You don’t start a machine learning project with “Let’s list all the inductive biases we need for this project”. You can finish an ML project without thinking about inductive biases. But I wouldn’t recommend it.

We always pick our inductive biases. It’s just hidden.

**Inductive biases hidden in state-of-the-art algorithms**

Why don’t you use a convolutional neural network on tabular data? Because CNNs are for image data. Everyone knows this. In theory, you could rearrange your tabular data to form images and use CNNs despite all cells in your body saying no. CNNs come with very specific inductive biases for image data like that neighboring pixels should be processed together. Instead of saying that CNNs are state-of-the-art for image data, we could also say the inductive biases of CNNs have shown usefulness on many image datasets. When ML researchers develop state-of-the-art algorithms they add and remove certain inductive biases. Using such an ML algorithm means bringing a huge set of inductive biases to your task. These inductive biases have been tested and tried and evolved over time.

EXERCISE INSTRUCTIONS
1: Copy the passage on inductive biases from "You don’t start" to "wouldn’t recommend it.".
2: In the passage on inductive biases, what inductive bias do CNNs bring for image data?
3: Resume the passage on inductive biases after its last sentence and continue its argument.
The data after the passage has no role here.

EXTRACTED RECORDS
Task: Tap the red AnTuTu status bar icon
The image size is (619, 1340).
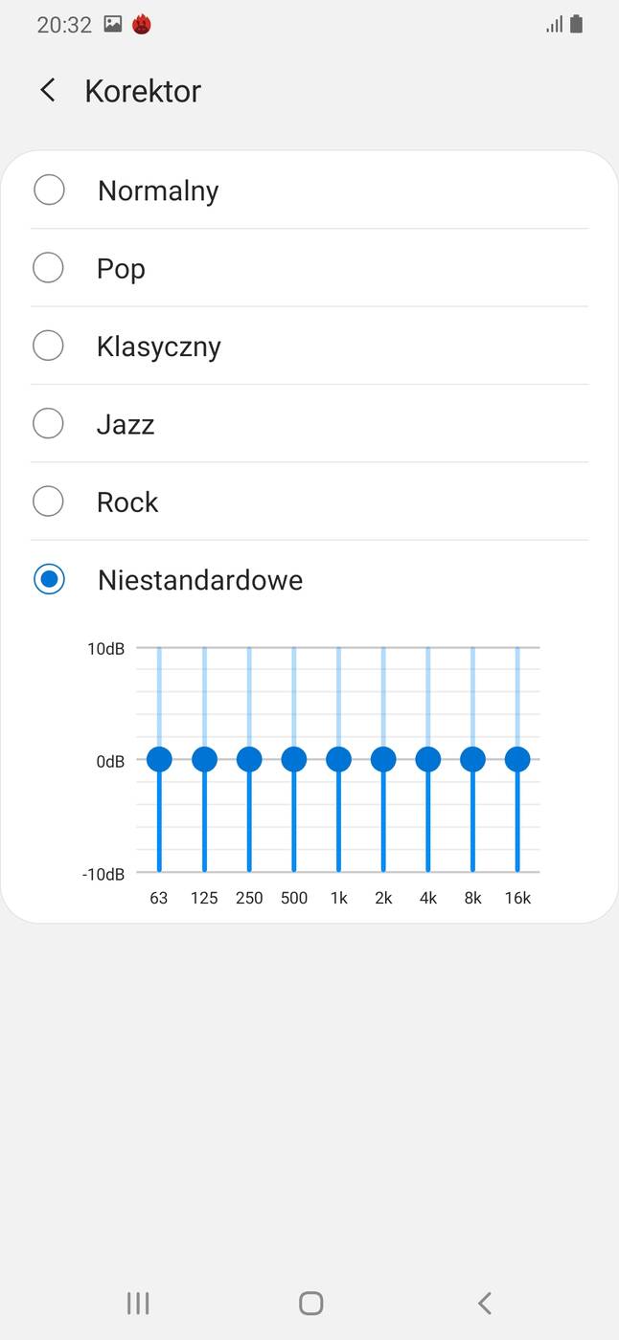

--

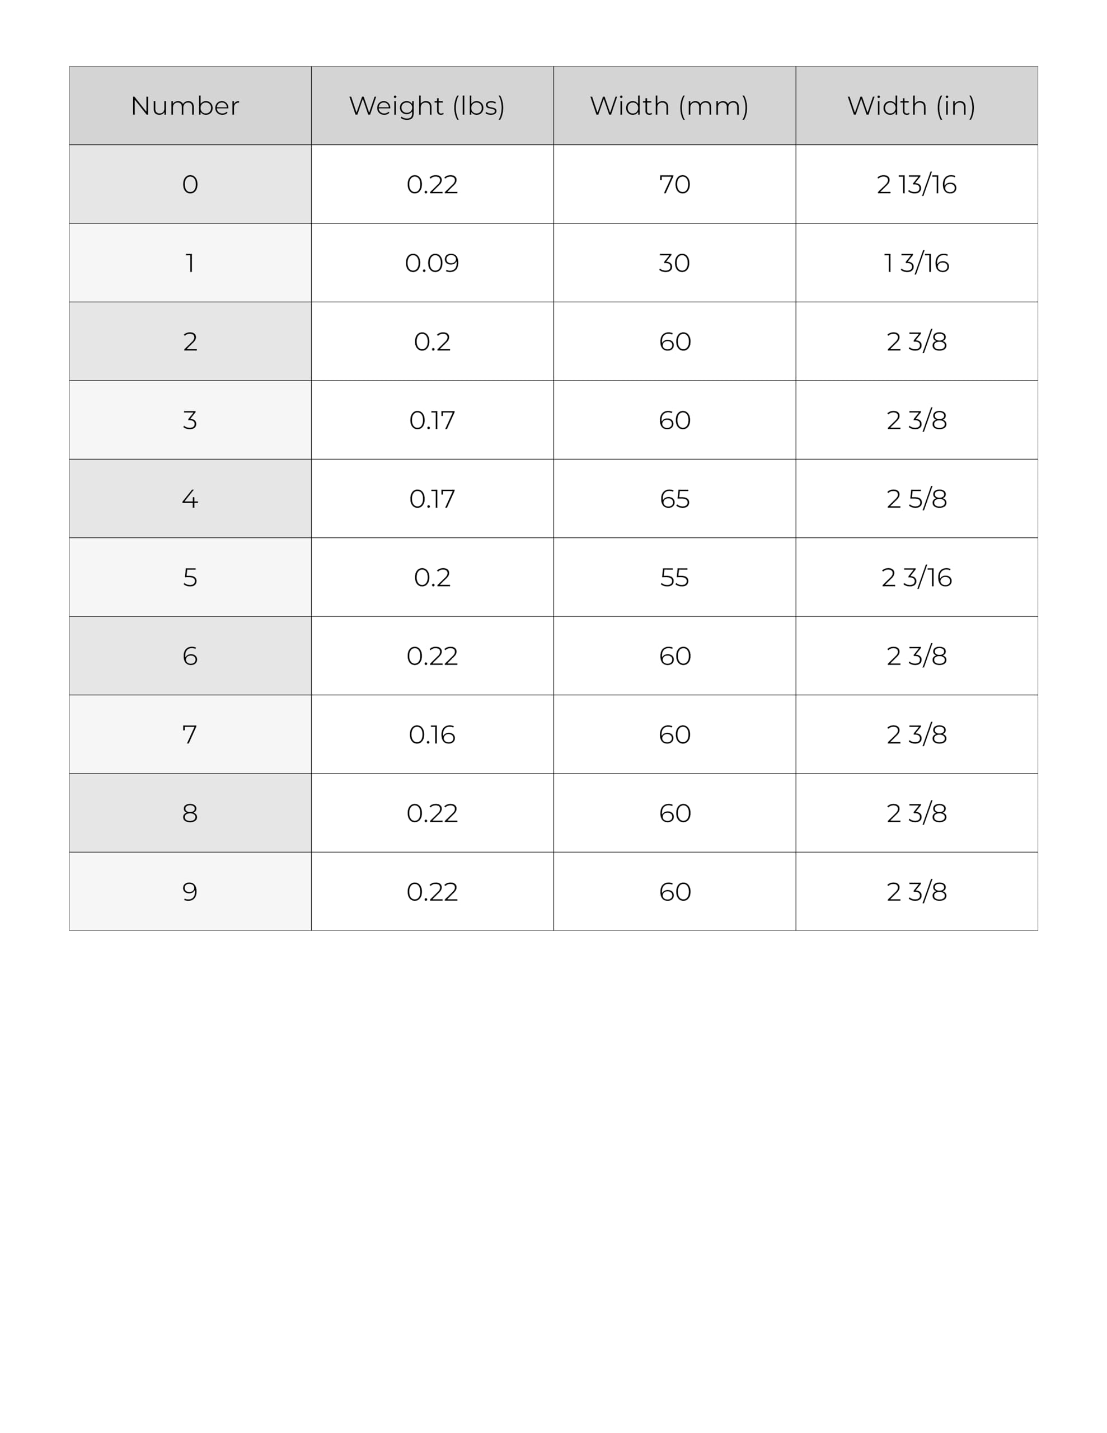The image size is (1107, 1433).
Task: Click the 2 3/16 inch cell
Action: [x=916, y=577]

YOUR WRITTEN ANSWERS
1:
You don’t start a machine learning project with “Let’s list all the inductive biases we need for this project”. You can finish an ML project without thinking about inductive biases. But I wouldn’t recommend it.

2: That neighboring pixels should be processed together.

3:
**Inductive biases are automatically selected**

Machine learning can be automated to a large degree. Think of model selection, hyperparameter tuning, and regularization. But all these steps are just part of the search for a prediction function, a hypothesis. So it’s automated testing of different model configurations and seeing which ones work well. As discussed before, choices of architectures, model classes, and hyperparameter configurations imply different inductive biases, so these automated processes also figure out which inductive biases work well.

This automation of inductive bias selection is very particular to supervised machine learning. When you work in self-supervised learning, choices of inductive biases are much more deliberate and explicit (see this paper, and this paper and this one).

**Inductive biases are difficult to speak about**

We don’t have good language and mental models to speak about inductive biases. It’s difficult to list all the inductive biases that e.g. CatBoost implies, especially since these biases depend on the exact hyperparameter configuration. And also the biases strongly interact with the data. LASSO trained on a few data points may lead to a sparse linear model, but using the same learning algorithm with the same hyperparameters on a larger dataset might not be sparse at all.

# We need to understand inductive biases

Inductive biases are like verbs that describe the learning process. Once the learning process is done, we are left with a “static” prediction model. But the inductive biases haven’t vanished, they just have turned from verbs to adjectives. Inductive biases shaped the model.

Sometimes it’s obvious: If you used linear regression, you know the final model is a linear regression model which comes with many implications and an understanding of how that model will predict new data. We know that it’s an additive model, we know how it extrapolates, we know that it doesn’t cover interactions, and so on.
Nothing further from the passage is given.